Express the rows below as a Markdown table with a No. column for the line number and a Text column for the line, leaving out blank lines and omitting the pictures.

Rows on locating visible targets
————
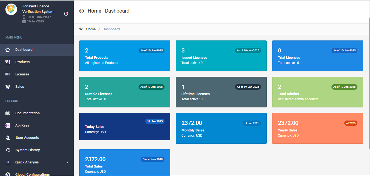Click the Documentation book icon
Image resolution: width=370 pixels, height=176 pixels.
[x=8, y=113]
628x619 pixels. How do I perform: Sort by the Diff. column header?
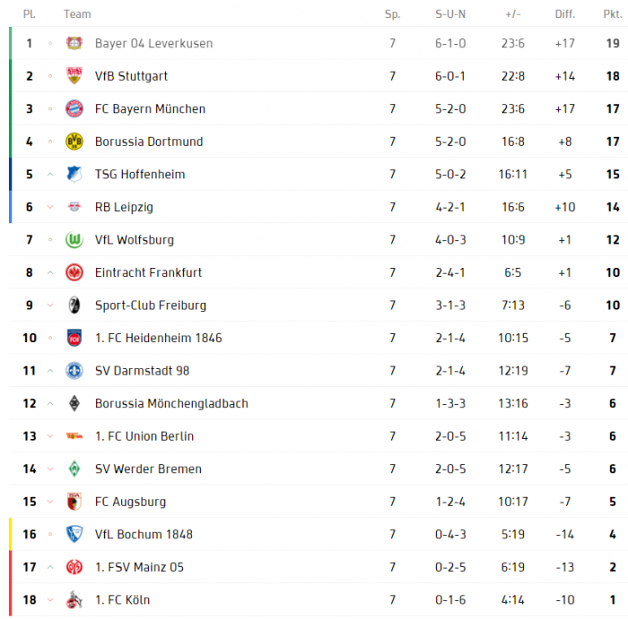pos(564,14)
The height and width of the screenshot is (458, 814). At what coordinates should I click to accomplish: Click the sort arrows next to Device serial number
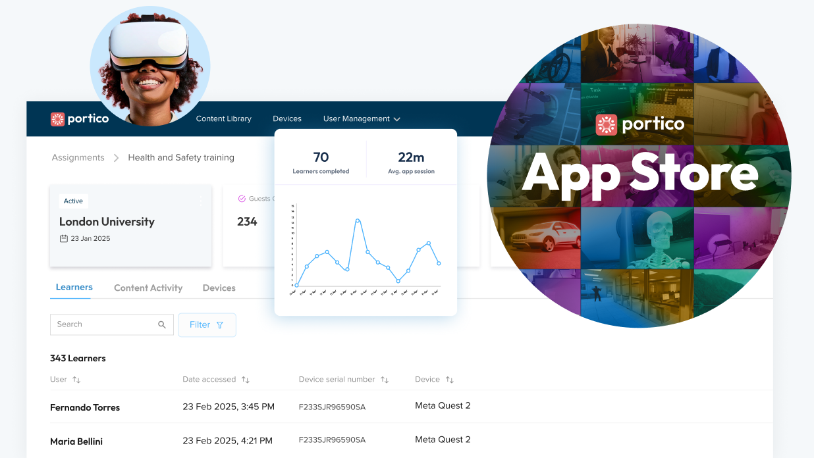coord(385,380)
————
— Solution below —
| No. | Text |
|---|---|
| 1 | Click the Documentation book icon |
| 2 | Image resolution: width=370 pixels, height=176 pixels. |
| 3 | [x=8, y=113] |
| 4 | 628x619 pixels. How do I perform: Sort by the Diff. column header? |
| 5 | pos(564,14) |
| 6 | The height and width of the screenshot is (458, 814). At what coordinates should I click to accomplish: Click the sort arrows next to Device serial number |
| 7 | coord(385,380) |